▶ Required action
Transcribe, word for word, every record in the data below.

** Opening Records supplied block **

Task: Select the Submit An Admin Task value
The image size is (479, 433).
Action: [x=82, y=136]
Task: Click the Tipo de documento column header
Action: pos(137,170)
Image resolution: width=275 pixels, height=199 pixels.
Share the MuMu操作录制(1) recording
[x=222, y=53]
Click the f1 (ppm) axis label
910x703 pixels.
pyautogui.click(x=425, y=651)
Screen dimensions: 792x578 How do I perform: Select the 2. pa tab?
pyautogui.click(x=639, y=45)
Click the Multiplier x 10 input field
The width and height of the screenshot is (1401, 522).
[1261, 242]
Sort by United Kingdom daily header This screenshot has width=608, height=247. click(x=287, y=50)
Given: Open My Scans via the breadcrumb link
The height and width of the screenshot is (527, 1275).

** Closing Records supplied block **

▶ Answer section
Task: Select the Submit An Admin Task value
The image size is (479, 433).
Action: [x=82, y=136]
Task: Click the Tipo de documento column header
Action: pos(137,170)
Image resolution: width=275 pixels, height=199 pixels.
Share the MuMu操作录制(1) recording
[x=222, y=53]
Click the f1 (ppm) axis label
910x703 pixels.
pyautogui.click(x=425, y=651)
Screen dimensions: 792x578 How do I perform: Select the 2. pa tab?
pyautogui.click(x=639, y=45)
Click the Multiplier x 10 input field
The width and height of the screenshot is (1401, 522).
[1261, 242]
Sort by United Kingdom daily header This screenshot has width=608, height=247. click(x=287, y=50)
Given: Open My Scans via the breadcrumb link
The height and width of the screenshot is (527, 1275).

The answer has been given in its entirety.